Work instructions: From the line containing "The image size is (1000, 500)." to the last line of the listing, both included, copy every line exactly and drop the pictures.

Stored data:
»»
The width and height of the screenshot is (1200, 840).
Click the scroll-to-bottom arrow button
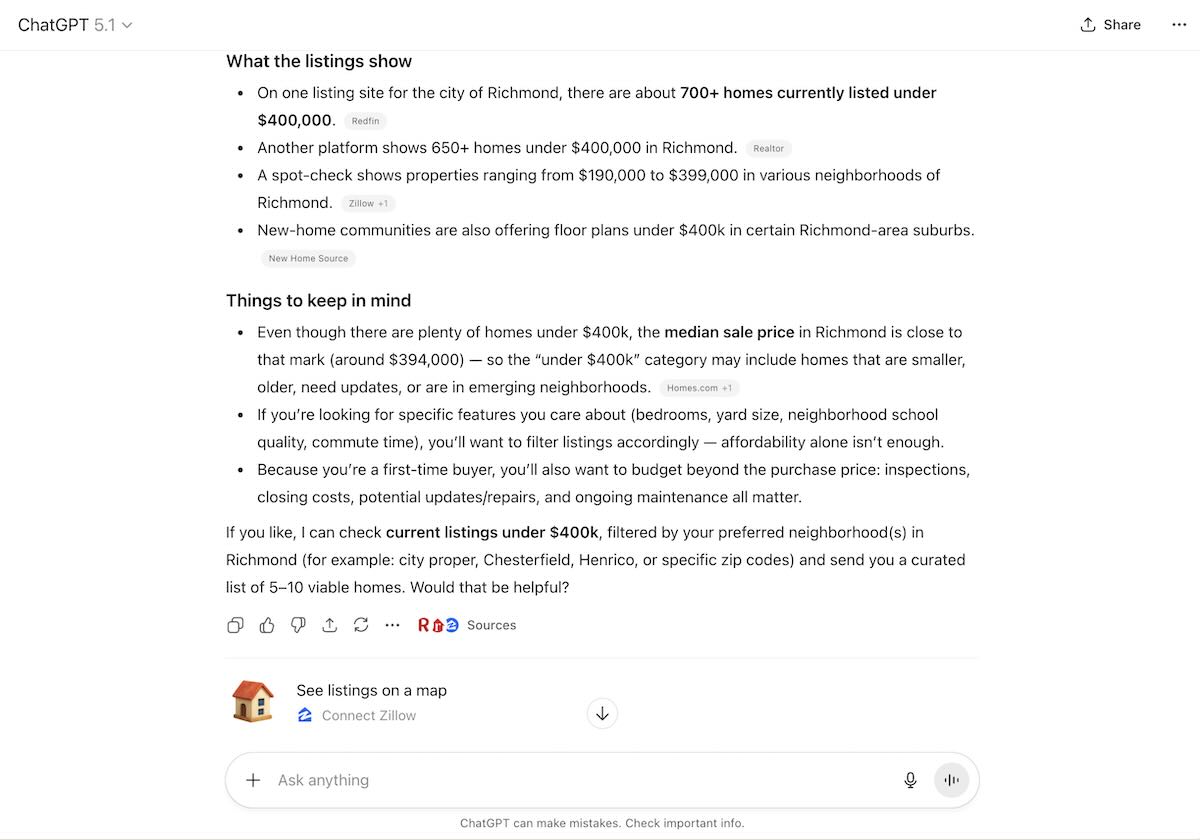tap(602, 713)
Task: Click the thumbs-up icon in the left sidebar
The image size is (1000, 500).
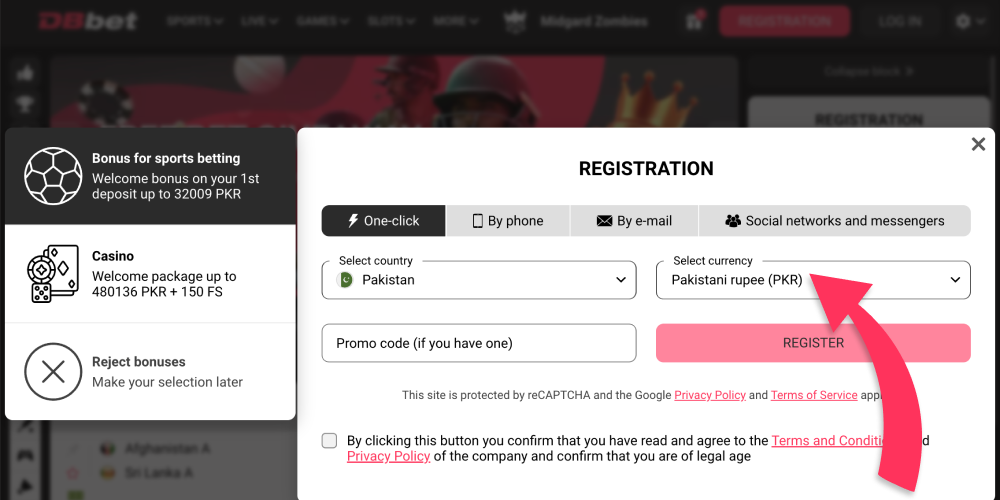Action: 26,74
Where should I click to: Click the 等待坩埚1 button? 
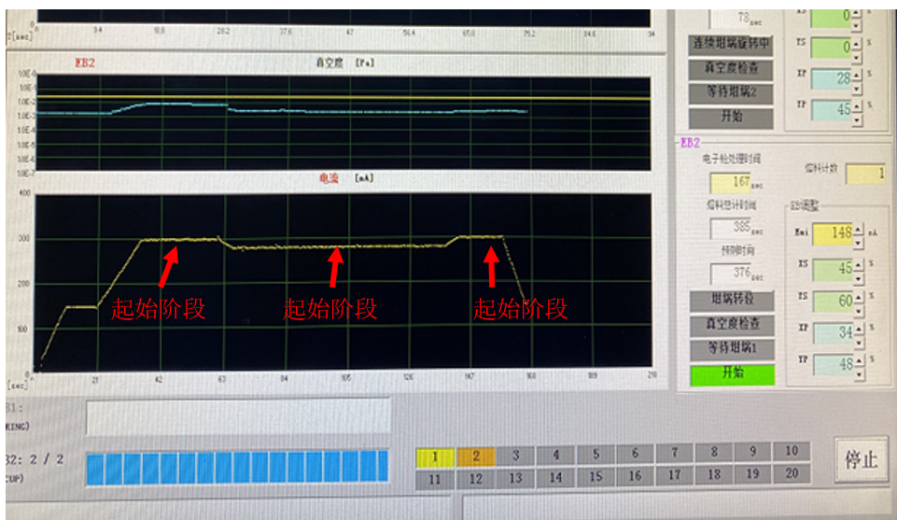click(731, 348)
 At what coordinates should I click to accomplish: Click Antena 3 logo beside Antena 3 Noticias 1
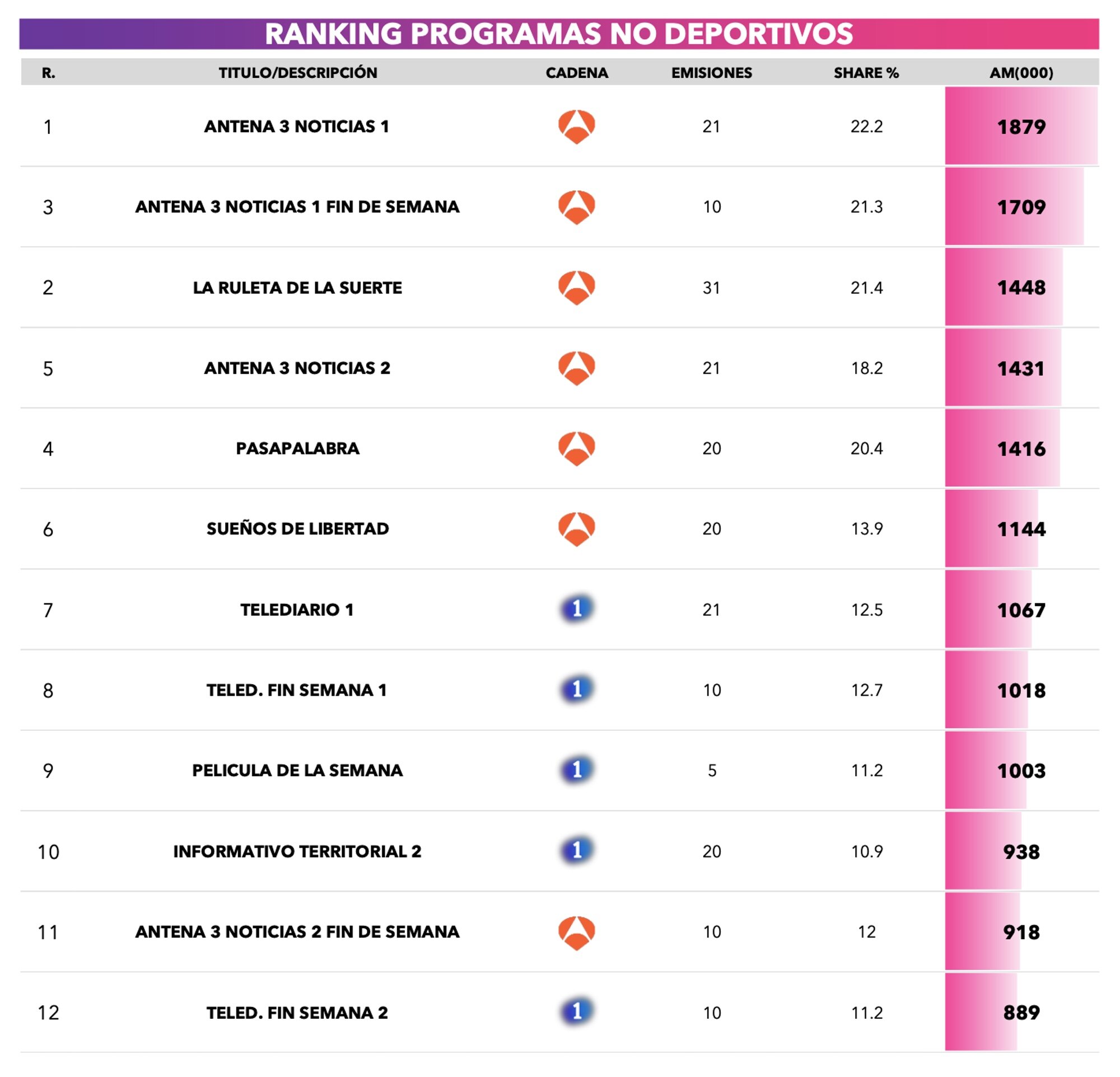tap(576, 126)
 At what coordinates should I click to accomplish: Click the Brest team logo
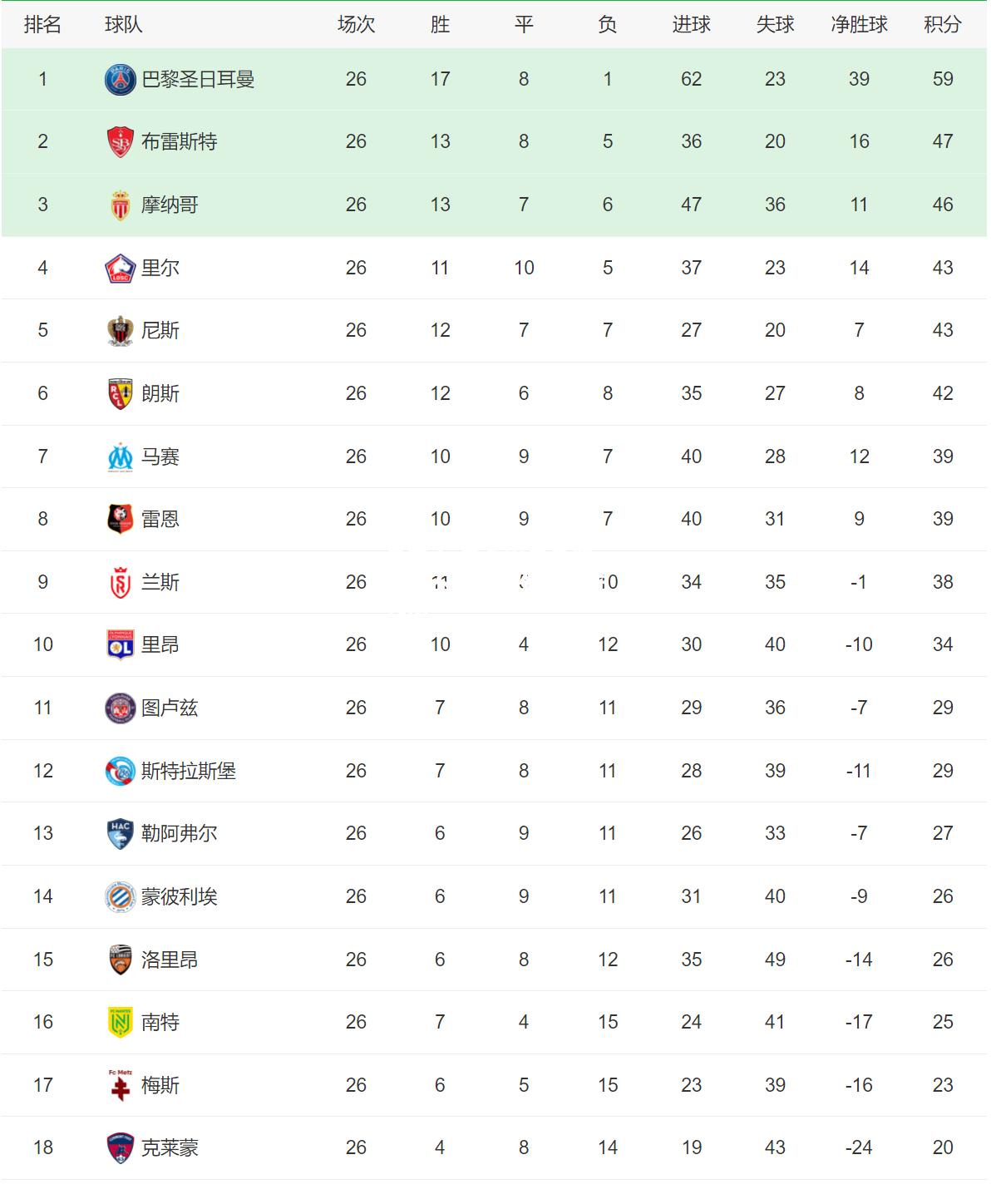pyautogui.click(x=121, y=142)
««
Answer box:
The image size is (1000, 500).
Action: 26,74
Where should I click to: Click the 等待坩埚1 button? 
click(731, 348)
 At what coordinates should I click to accomplish: Click Antena 3 logo beside Antena 3 Noticias 1
tap(576, 126)
 At what coordinates should I click to accomplish: Click the Brest team logo
pyautogui.click(x=121, y=142)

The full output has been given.